Development of analysis methods to enable clinical use of Arterial Spin Labelling perfusion MRI in neurological patients
Measuring and monitoring cerebral perfusion levels is important in a number of brain diseases with vascular components.
MRI can produce quantitative cerebral blood flow maps (CBF) using dynamic susceptibility contrast sequences and Gadolinium-based contrast agents. Some of these contrast agents have however been linked to nephrogenic systemic fibrosis and are contraindicated in patients with impaired kidney function; there is also concern about the retention of Gadolinium and its potential long-term health effects.

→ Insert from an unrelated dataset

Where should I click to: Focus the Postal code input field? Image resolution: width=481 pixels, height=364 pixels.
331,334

Arterial spin labelling (ASL) measures perfusion completely non-invasively using blood water as an endogenous contrast agent. As such, ASL is suitable for longitudinal studies without the concerns associated with Gadolinium retention. ASL-based CBF maps have been shown to be comparable to PET based metabolism and ASL is starting to be employed in selected clinical applications. However, the radiological detection of perfusion abnormalities in individual patients is complicated by within-subject variability (due to the physiological state of the subject at the time of the scan) as well as subject-to-subject variability of cerebral perfusion, both of which are well documented even in healthy subjects.

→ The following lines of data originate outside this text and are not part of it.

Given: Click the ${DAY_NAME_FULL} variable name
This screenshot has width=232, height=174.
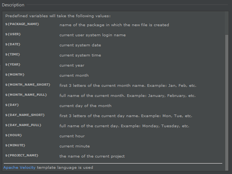Looking at the screenshot, I should (x=24, y=125).
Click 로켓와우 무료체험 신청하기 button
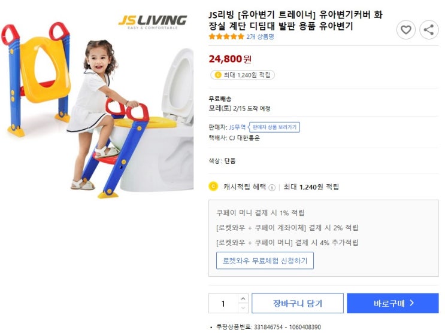This screenshot has height=333, width=445. [x=265, y=261]
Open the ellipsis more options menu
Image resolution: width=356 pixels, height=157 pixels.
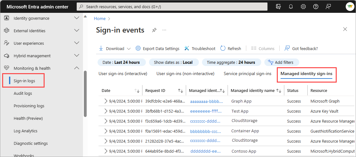click(164, 30)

For interpretation of PET images there exist databases of healthy controls stratified by age and gender that can support radiologists in their reporting. This project aims to build a healthy control database for cerebral perfusion, similar to the ones currently available for PET. To account for the variable within-subject variance observed in ASL data, a heteroschedastic approach will be employed. The potential clinical benefit of advanced ASL sequences developed by established collaborators in Oxford and Bremen will also be investigated. These include Hadamard-encoded acquisitions allowing mapping of regional blood arrival time in an efficient manner, and vessel-encoded ASL protocols, allowing mapping of separate vascular territories. The implementation of partial volume correction algorithms for perfusion maps to be used for clinical reporting will also be explored.

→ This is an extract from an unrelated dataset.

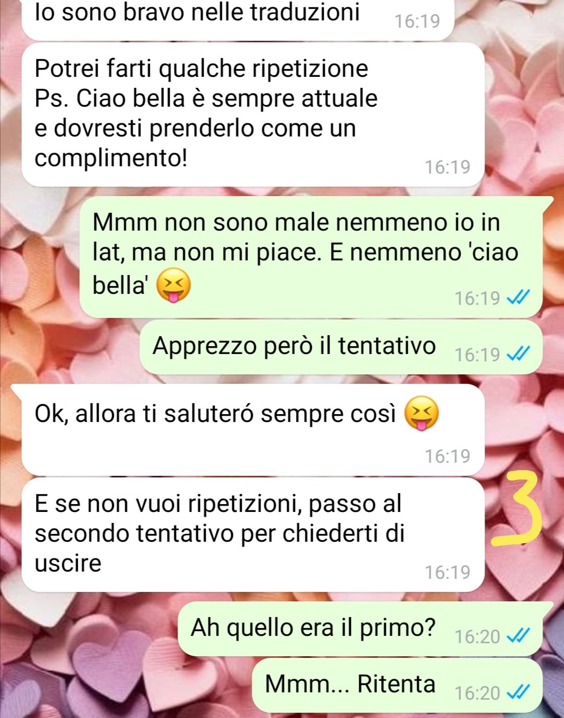Select the 'Mmm... Ritenta' message bubble
Viewport: 564px width, 718px height.
pos(397,685)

Though assessing cerebral perfusion in a completely non-invasive fashion has great potential for diagnosis and monitoring vascular problems, ASL is still rarely being used in clinical settings. Whilst the main scanner manufacturers now provide basic ASL capabilities, the typical product sequences are well behind state-of-the-art protocols. On-line, on-scanner generation of parametric perfusion maps is either non-existent or too basic to be useful. This project focuses on bringing the benefits of the recent developments in brain perfusion mapping with ASL to the clinical arena. It also aims to implement a robust and easy-to-access processing pipeline that will make the reporting of ASL acquisitions as easy as for PET images. Reaching these goals will contribute to make ASL an effective and more widely used clinical tool for a number of diseases including Alzheimer’s disease.